IBM Announces London SoftLayer Data Centre
IBM’s SoftLayer business plonks a server barn down in Chessington to satisfy London customers’ need to keep their data local
IBM has announced the London data centre it promised as part of a $1.2 billion cloud expansion plan centred on its SoftLayer subsidiary will be built in Chessington.
The data centre is one of fifteen being built around the world, to offer SoftLayer customers local data services, and will be linked to a network point of presence (PoP) in London, and to SoftLayer’s Amsterdam data centre, both of which were launched in 2012. The first customers will get deals offering up to $500,000 off for a limited time, IBM said at the announcement of the new facility.
Keep it safe, keep it local
The big expansion is designed to help customers meet requirements that their data be kept within their own country by offering more local data centre capacity.
The London site will have room for up to 15,000 physical servers, and the capacity will be built in stages within four separate modules. “There are four pods, walled off and segmented,” said Steve Canale , co-founder of SoftLayer at the London launch. “Customers can have servers in two separate modules for redundancy.”
Each of the four modules contains 150 racks, in 10,000 square feet of data centre space, and can hold up to 4000 servers, with 2MWatt of power provided with n+1 redundancy.

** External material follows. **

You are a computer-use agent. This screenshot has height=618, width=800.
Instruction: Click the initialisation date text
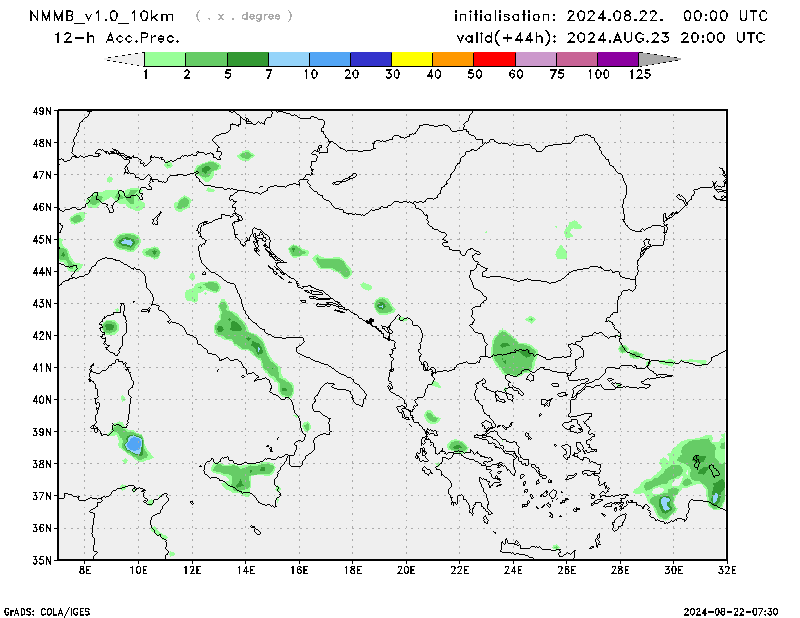[610, 16]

Customers can have their own firewall so they are separated form other customers, or share a firewall provided by SoftLayer, for a slightly lower cost, explained Jonathan Wisler, EMEA vice president of IBM SoftLayer. “Not many providers offer single or multiple tenancy.” The site will also allow customers to choose between bare metal servers, virtual servers, storage and networking, and build public, private or hybrid clouds.
London is important, explained Wisler, because a third of the world’s largest companies have offices there, and it is a home for two thirds of the world’s advertising agencies.

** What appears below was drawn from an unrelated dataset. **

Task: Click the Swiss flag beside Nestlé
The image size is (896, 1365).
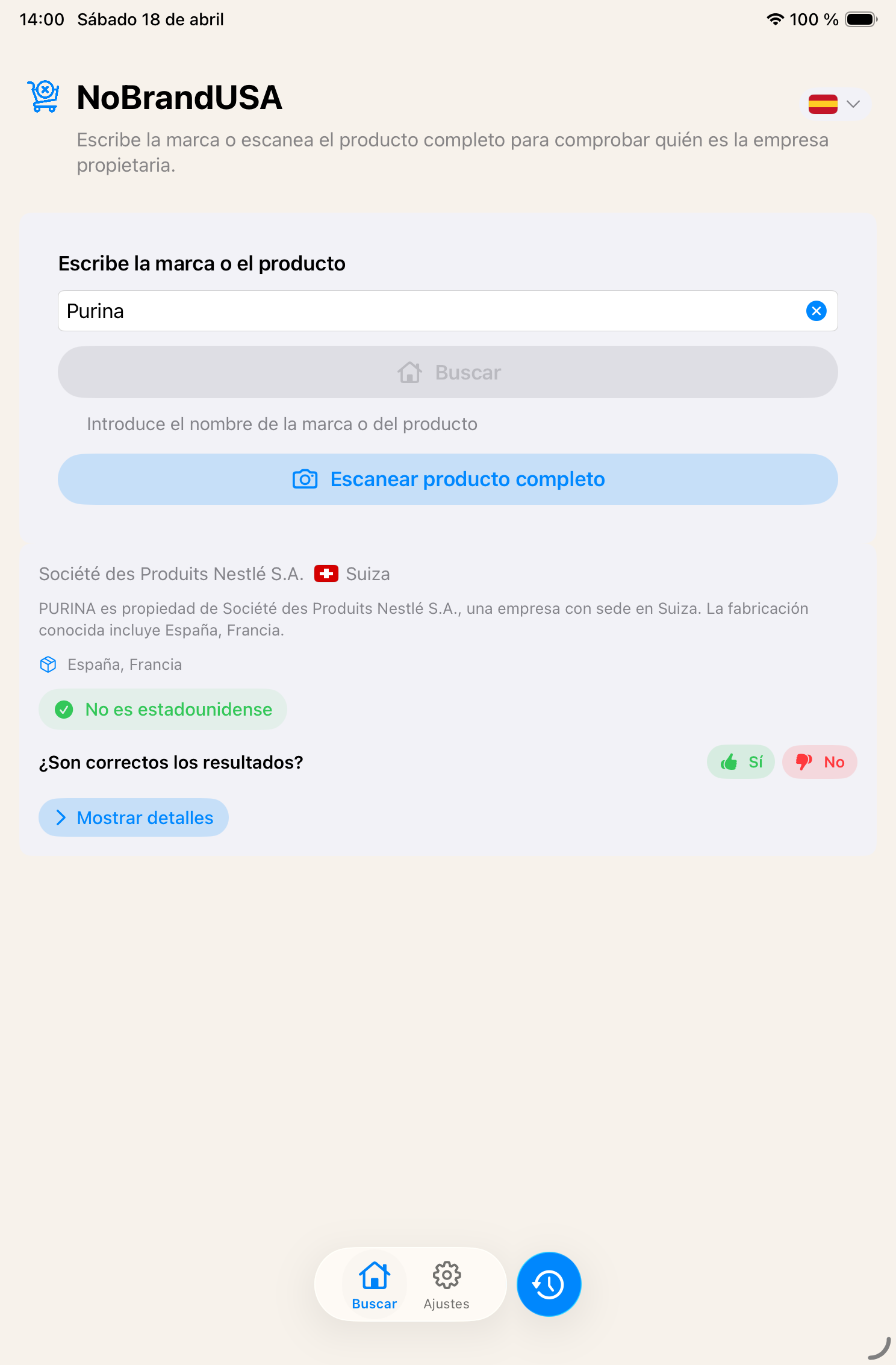Action: click(x=326, y=573)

One ad industry player already using the new data centre is mobile ad platform MobFox, an established SoftLayer customer. “We currently deliver more than 150 billion impressions per month for clients including Nike, Heineken, BMW, Netflix and McDonalds,” said Julian Zehetmayr MobFox CEO. “London is a key location for a company like ours, operating in the digital advertising space.”
IBM bought SoftLayer in 2013, making it the centre of its cloud services offering.